We find no error in this aspect of the RHC’s decision. The method for calculating hardship rent ceiling increases is dictated by statute, and the RHC in this case was not free to adopt a different method. The statute may or may not need to be revised, but any decision to revise it is solely within the domain of the legislature, not the RHC or the courts. Without a statutory change, the regulation cannot be changed either, at least not in a way that would be inconsistent with the statute as it now exists.

IV

We affirm the RHC’s decision to follow the statutory formula in determining the amount of the increase to be allowed to the landlord, but we reverse the portion of its order in which it calculated that amount. We remand *671the case for a recalculation of the proper increase without taking into account the previous increase granted in HP 20,100, which is now null and void.

Affirmed in part, reversed in part, and remanded.

. Although D.C.Code § 45-2516(a) (1990) imposes a ceiling on the amount of rent that a landlord may charge, section 45-2516(c) of the Code permits the landlord to seek an increase in the rent ceiling by filing a hardship petition.

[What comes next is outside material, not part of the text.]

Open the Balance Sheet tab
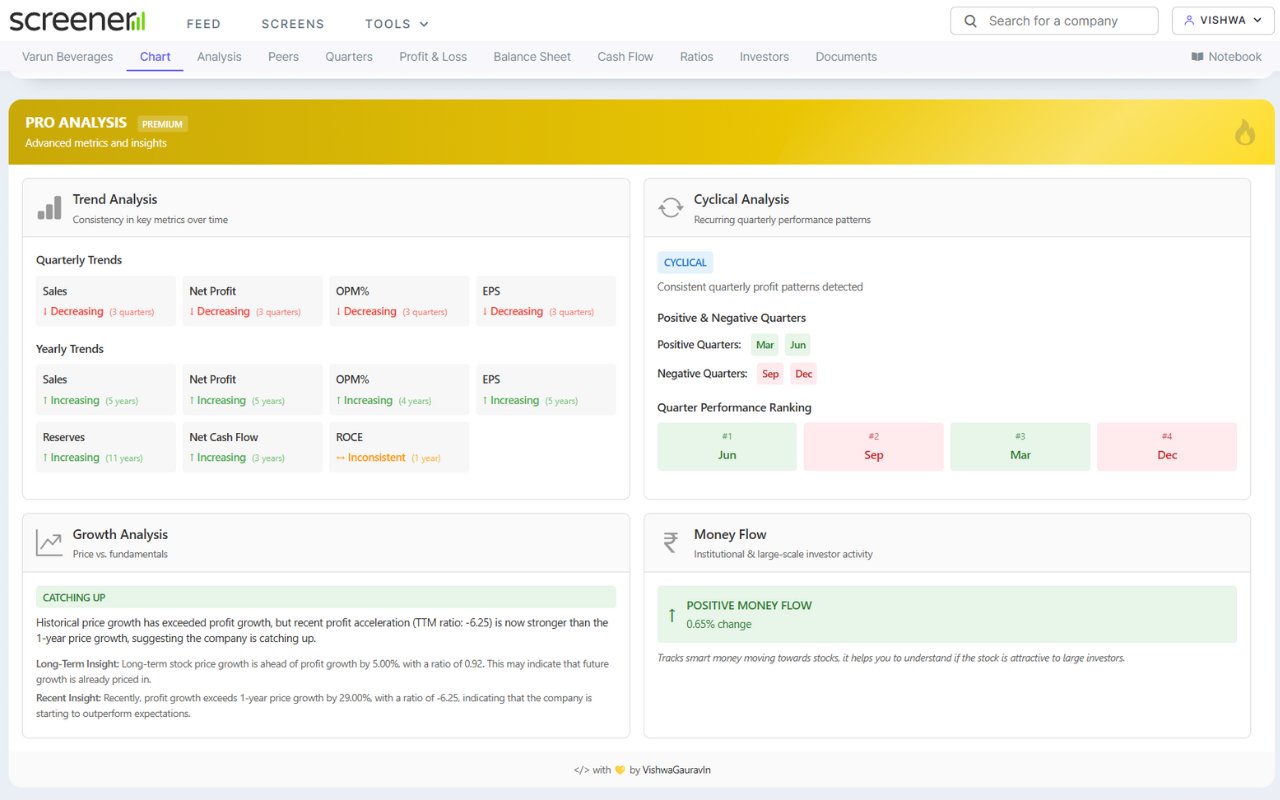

Hardship-petitions are governed by section 45-2522, which sets out a formula that enables a landlord to receive a return of up to twelve percent on net equity.

. The landlord explained the discrepancy by showing that it had paid off the mortgage, thus accounting for the existence of an interest expense without any present encumbrance.

. The landlord asserts in its brief that the auditor found the hardship petition lacking in merit because the agency had lost “a substantial portion” of its supporting documentation.

. The record before us relates only to HP 20,382, but it does contain various decisions and orders relating to HP 20,100, most of which were presented as exhibits at the hearing in HP 20,382 in February and March of 1989.

. Because of an administrative reorganization, the RACD had assumed the duties and functions of the Rent Administrator.

. The motion to withdraw was filed with the RACD while the appeal was pending before the RHC. It is significant, as we shall discuss, that it was the hardship petition itself, not just the appeal to the RHC, that was dismissed.

.The hearing examiner’s finding was based in part on a finding that the landlord’s claim of more than $7,000 in mortgage interest was supported by “sufficient documentation to substantiate the claimed mortgage expense,” which the examiner then listed in detail. The examiner added that “inclusion of the mortgage interest expense is mandated” by D.C.Code § 45-2522(b)(1)(G).

. The record shows that the landlord knew the difference between withdrawing a hardship petition and withdrawing an appeal from an administrative decision and order. On June 24, 1988, the landlord moved to withdraw its appeal in HP 20,382; that motion was granted on July 5, 1988.